Not only does the film I have in mind fall outside of that timeline, it falls outside of the United States. The film is World on a Wire, made for German television in 1973 by Rainer Werner Fassbinder. It's the story of a man named Fred Stiller (Klaus Lowitsch), a computer programmer whose direct superior, named Vollmer (Adiran Hoven), on a massive project that involves creating a version of our world on a virtual plane, has recently died, mysteriously. Stiller is picked by the head of this project, Herbert Siskins (Karl Heinz Vosgerau) to take over, but after Gunther Lause (Ivan Desny), another friend and co-worker, literally vanishes just before he was about to tell Stiller why Vollmer was acting so strangely in the days leading up to his death, and what he believes Vollmer discovered about the giant, world-encompassing computer called Simulacron, and subsequently nobody seems to be willing to admit that such a person as Lause ever existed, Stiller suddenly finds himself quite possibly in the same deadly situation and broken frame of mind as Vollmer.

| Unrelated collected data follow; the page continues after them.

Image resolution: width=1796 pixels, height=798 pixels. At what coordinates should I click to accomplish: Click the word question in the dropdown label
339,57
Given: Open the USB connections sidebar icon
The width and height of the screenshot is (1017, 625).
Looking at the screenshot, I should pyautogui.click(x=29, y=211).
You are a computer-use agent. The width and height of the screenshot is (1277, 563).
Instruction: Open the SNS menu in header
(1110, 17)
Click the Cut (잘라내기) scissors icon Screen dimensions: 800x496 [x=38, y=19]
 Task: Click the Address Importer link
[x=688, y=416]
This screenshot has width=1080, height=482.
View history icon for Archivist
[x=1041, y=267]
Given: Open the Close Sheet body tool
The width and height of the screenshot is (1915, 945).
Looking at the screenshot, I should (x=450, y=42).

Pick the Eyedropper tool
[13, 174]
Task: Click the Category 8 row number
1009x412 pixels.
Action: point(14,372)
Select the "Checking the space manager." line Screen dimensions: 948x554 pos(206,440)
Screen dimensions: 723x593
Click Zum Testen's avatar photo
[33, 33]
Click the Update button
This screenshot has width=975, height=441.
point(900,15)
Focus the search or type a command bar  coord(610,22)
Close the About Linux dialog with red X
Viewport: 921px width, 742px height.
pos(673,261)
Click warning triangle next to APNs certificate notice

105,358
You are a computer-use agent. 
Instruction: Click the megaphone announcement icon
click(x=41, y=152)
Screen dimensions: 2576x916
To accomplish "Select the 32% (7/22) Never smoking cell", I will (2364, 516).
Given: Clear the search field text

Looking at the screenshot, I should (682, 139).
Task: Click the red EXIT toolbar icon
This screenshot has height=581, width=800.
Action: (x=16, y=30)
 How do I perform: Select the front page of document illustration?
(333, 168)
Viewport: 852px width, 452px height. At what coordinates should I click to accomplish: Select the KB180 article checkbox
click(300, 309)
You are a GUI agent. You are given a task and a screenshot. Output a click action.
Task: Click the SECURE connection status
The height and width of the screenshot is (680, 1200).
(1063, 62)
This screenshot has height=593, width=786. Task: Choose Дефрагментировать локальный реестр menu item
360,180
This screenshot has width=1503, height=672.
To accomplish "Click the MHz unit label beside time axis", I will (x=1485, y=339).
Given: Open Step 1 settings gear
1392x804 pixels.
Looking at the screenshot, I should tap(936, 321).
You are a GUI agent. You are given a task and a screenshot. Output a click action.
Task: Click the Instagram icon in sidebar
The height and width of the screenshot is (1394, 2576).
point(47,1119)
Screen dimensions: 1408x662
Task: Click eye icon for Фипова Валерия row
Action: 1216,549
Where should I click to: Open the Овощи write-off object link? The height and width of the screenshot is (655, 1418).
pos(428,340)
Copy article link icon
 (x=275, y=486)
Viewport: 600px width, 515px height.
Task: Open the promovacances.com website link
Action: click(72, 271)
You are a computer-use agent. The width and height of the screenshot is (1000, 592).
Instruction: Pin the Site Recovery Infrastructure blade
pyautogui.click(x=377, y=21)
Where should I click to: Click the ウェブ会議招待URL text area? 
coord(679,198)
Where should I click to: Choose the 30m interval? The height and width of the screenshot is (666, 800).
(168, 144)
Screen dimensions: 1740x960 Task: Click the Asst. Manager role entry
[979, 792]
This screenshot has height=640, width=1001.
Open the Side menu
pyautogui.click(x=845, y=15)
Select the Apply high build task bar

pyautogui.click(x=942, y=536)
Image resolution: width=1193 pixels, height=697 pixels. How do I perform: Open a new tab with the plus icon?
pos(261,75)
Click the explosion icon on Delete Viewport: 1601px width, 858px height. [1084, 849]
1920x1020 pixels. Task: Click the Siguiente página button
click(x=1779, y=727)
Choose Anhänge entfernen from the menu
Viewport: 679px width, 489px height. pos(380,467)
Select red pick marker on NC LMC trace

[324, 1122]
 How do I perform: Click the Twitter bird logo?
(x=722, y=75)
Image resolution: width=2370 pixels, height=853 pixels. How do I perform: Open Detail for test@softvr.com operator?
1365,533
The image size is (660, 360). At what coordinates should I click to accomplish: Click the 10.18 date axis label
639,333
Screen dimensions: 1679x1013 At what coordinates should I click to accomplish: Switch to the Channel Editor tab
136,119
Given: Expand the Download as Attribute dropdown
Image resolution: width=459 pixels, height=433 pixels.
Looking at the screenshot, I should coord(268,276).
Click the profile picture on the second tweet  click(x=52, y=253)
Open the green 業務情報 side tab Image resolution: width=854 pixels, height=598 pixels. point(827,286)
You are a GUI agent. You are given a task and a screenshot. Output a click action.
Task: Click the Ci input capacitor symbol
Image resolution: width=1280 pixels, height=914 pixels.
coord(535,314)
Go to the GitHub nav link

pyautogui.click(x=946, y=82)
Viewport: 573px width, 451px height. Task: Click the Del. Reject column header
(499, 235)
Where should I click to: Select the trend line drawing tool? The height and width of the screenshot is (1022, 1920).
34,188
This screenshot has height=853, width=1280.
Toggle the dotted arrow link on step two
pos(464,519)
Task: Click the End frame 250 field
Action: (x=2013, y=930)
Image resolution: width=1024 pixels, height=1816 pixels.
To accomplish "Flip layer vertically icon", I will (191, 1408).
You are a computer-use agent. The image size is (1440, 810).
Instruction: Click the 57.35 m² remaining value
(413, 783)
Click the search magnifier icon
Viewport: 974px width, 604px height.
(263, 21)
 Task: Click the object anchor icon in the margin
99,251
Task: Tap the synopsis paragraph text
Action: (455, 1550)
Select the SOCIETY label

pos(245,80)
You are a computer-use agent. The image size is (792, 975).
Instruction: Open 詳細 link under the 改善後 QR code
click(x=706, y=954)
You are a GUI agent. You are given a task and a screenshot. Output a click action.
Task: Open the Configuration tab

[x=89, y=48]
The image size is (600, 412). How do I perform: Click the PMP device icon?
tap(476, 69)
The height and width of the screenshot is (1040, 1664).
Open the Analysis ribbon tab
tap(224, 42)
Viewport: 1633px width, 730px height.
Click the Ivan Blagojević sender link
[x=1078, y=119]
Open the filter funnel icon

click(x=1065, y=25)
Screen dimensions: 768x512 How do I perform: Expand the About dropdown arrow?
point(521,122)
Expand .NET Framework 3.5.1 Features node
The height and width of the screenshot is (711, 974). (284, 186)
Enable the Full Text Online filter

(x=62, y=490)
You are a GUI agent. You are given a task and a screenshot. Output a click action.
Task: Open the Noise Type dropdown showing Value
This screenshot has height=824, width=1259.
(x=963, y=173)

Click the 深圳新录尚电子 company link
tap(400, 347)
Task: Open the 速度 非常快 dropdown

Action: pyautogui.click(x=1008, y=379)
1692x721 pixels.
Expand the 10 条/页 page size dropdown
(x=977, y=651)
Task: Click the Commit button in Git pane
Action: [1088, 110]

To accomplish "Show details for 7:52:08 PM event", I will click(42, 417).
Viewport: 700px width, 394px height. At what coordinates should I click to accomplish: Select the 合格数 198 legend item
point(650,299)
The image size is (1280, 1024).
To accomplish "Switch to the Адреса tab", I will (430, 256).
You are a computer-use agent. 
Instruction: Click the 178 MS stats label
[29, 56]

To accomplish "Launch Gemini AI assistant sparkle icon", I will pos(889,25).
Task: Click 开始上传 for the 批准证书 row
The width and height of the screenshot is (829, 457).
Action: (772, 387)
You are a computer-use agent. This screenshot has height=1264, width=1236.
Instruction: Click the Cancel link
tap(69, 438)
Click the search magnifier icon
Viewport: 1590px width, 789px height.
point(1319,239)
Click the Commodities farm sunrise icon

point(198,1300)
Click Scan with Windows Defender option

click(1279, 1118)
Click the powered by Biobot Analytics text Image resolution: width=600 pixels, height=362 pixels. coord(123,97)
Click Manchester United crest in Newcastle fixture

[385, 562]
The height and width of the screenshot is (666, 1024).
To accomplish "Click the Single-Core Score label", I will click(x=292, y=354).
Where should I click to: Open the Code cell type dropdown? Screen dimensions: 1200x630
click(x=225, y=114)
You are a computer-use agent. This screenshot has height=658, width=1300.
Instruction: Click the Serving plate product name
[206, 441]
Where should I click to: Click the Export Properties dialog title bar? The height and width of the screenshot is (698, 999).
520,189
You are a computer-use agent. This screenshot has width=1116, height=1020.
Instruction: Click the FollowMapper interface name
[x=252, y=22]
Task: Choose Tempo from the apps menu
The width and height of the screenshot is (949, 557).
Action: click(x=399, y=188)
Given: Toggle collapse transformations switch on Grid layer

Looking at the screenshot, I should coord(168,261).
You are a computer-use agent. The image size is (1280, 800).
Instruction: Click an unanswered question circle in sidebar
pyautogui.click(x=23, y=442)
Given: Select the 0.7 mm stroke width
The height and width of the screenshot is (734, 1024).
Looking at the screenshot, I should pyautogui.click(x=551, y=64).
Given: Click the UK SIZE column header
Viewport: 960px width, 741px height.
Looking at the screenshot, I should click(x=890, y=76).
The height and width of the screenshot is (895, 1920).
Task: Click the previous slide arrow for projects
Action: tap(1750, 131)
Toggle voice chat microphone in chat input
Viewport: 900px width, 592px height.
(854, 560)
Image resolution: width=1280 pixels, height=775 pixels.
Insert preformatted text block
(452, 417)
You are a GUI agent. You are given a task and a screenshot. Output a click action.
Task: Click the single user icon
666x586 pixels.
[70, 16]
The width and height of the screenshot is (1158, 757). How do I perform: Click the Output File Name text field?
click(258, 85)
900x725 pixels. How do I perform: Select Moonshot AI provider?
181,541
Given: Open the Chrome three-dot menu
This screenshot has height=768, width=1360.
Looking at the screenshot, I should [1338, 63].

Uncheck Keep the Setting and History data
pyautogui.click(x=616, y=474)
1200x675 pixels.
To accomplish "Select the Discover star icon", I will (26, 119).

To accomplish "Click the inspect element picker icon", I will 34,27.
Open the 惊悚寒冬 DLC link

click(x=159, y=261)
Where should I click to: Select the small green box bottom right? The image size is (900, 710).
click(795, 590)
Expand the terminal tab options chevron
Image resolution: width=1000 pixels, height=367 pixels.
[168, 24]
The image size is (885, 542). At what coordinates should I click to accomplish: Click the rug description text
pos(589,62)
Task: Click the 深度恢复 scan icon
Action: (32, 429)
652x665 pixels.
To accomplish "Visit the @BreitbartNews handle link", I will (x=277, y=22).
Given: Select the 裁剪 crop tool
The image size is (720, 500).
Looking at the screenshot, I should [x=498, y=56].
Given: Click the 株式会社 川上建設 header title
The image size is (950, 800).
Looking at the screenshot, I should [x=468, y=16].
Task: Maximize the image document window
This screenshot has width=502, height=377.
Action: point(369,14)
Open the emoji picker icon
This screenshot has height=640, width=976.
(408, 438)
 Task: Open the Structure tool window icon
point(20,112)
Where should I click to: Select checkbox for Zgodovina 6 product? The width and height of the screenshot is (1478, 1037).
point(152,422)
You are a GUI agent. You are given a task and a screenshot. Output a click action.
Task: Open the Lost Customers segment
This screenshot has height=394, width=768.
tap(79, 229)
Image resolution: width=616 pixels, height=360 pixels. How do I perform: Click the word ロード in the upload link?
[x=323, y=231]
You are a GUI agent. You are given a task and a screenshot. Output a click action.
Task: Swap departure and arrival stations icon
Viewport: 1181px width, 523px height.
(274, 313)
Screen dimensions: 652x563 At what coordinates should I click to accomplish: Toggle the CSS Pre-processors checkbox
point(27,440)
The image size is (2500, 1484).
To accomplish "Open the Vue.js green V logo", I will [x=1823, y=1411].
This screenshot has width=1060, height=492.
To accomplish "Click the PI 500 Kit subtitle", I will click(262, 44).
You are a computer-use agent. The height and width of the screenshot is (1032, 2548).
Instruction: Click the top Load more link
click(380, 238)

World on a Wire immediately precedes Ali: Fear Eats the Soul on Fassbinder's filmography, and in some pretty obvious ways -- subject, length, scope -- it could not be more different. Except it never feels different. To begin with, there's a bit of a "the gang's all here" situation, with Fassbinder regulars and associates Ulli Lommel ( a filmmaker himself, with such credits as the Fassbinder produced, and extremely Fassbindery-in-general Tenderness of the Wolves), Margit Carstensen, Kurt Raab (able to look pitiful or sinister at will) and El Hedi ben Salem all making appearances. This pales, however, next to the sense that World on a Wire takes place in the same world as every other Fassbinder film, a world of intensity and cheapness (by which I do not mean, even in the aesthetic sense, bad) and sex and death and bizarre reactions, sudden outbursts, madness. Check the sudden and manic kicking in of a TV screen in Ali: Fear Eats the Soul against something like Stiller's reaction to the sudden and devestating collapse of cinder blocks in World on a Wire. The latter is an extreme example, but in neither case can the behavior really be considered normal.

World on a Wire is based on a novel by American science fiction author Daniel F. Galouye called Simulacron-3. It's a novel I haven't read, but wish I had, not least because I'm having a hard time wrapping my head around the fact that it served as the source material for both World on a Wire and Joseph Rusnak's The Thirteenth Floor from 1999. That film is a tedious mess; World on a Wire is a mess too, maybe, I guess, but a glorious one. Rich, even novelistic (the 3 1/2 hour running time no doubt helps on that end) in a way filmed entertainment of any kind is rarely able to be, and truly eccentric in a way that only films can really manage. Throughout Fassbinder's film, characters in the background, or even in the foreground, will suddenly turn vacant when they're not being spoken to, or in order to get from one place to another people will unnecessarily walk to the background and behind a wall, looping around the other side and back into frame. Then of course there's the Marlene Dietrich impersonator taking part in a cabaret act about Nazis, and the giant shirtless chef muttering about his patrons being "barbarians" and the like. The thing about those vacant faces, though, is that this is all groundwork for certain story reveals later on. It's not just needless oddity.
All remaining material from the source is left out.